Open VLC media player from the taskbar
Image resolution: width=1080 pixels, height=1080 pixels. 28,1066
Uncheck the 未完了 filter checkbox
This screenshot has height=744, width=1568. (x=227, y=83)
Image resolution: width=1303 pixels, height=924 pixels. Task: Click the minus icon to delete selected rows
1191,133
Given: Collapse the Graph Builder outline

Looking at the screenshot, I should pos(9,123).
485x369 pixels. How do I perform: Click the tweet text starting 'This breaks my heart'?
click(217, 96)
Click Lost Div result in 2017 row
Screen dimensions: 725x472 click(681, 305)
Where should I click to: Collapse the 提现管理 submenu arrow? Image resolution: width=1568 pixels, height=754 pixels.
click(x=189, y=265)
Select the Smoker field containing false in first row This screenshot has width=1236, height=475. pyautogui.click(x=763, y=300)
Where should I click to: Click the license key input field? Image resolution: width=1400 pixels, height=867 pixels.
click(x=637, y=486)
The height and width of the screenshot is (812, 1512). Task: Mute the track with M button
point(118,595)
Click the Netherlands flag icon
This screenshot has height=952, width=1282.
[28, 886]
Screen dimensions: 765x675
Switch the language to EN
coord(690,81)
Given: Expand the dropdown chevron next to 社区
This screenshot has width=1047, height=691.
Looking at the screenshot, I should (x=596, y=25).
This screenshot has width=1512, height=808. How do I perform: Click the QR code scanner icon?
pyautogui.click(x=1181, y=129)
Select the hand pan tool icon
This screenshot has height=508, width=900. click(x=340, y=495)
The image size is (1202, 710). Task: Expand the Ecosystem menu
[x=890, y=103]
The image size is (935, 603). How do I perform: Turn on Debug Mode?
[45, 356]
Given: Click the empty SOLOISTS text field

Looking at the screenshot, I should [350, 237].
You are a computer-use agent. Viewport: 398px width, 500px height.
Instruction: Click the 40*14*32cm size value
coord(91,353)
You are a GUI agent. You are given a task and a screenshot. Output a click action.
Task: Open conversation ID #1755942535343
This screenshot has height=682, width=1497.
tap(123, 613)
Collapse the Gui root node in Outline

Your assignment:
Every line of the listing above is to be set down again without any change.

The completed task:
Open VLC media player from the taskbar
Image resolution: width=1080 pixels, height=1080 pixels. 28,1066
Uncheck the 未完了 filter checkbox
This screenshot has height=744, width=1568. (x=227, y=83)
Image resolution: width=1303 pixels, height=924 pixels. Task: Click the minus icon to delete selected rows
1191,133
Given: Collapse the Graph Builder outline

Looking at the screenshot, I should pos(9,123).
485x369 pixels. How do I perform: Click the tweet text starting 'This breaks my heart'?
click(217, 96)
Click Lost Div result in 2017 row
Screen dimensions: 725x472 click(681, 305)
Where should I click to: Collapse the 提现管理 submenu arrow? Image resolution: width=1568 pixels, height=754 pixels.
click(x=189, y=265)
Select the Smoker field containing false in first row This screenshot has width=1236, height=475. pyautogui.click(x=763, y=300)
Where should I click to: Click the license key input field? Image resolution: width=1400 pixels, height=867 pixels.
click(x=637, y=486)
The height and width of the screenshot is (812, 1512). Task: Mute the track with M button
point(118,595)
Click the Netherlands flag icon
This screenshot has height=952, width=1282.
[28, 886]
Screen dimensions: 765x675
Switch the language to EN
coord(690,81)
Given: Expand the dropdown chevron next to 社区
This screenshot has width=1047, height=691.
Looking at the screenshot, I should (x=596, y=25).
This screenshot has width=1512, height=808. How do I perform: Click the QR code scanner icon?
pyautogui.click(x=1181, y=129)
Select the hand pan tool icon
This screenshot has height=508, width=900. click(x=340, y=495)
The image size is (1202, 710). Task: Expand the Ecosystem menu
[x=890, y=103]
The image size is (935, 603). How do I perform: Turn on Debug Mode?
[45, 356]
Given: Click the empty SOLOISTS text field

Looking at the screenshot, I should [350, 237].
You are a computer-use agent. Viewport: 398px width, 500px height.
Instruction: Click the 40*14*32cm size value
coord(91,353)
You are a GUI agent. You are given a task and a screenshot. Output a click action.
Task: Open conversation ID #1755942535343
This screenshot has height=682, width=1497.
tap(123, 613)
Collapse the Gui root node in Outline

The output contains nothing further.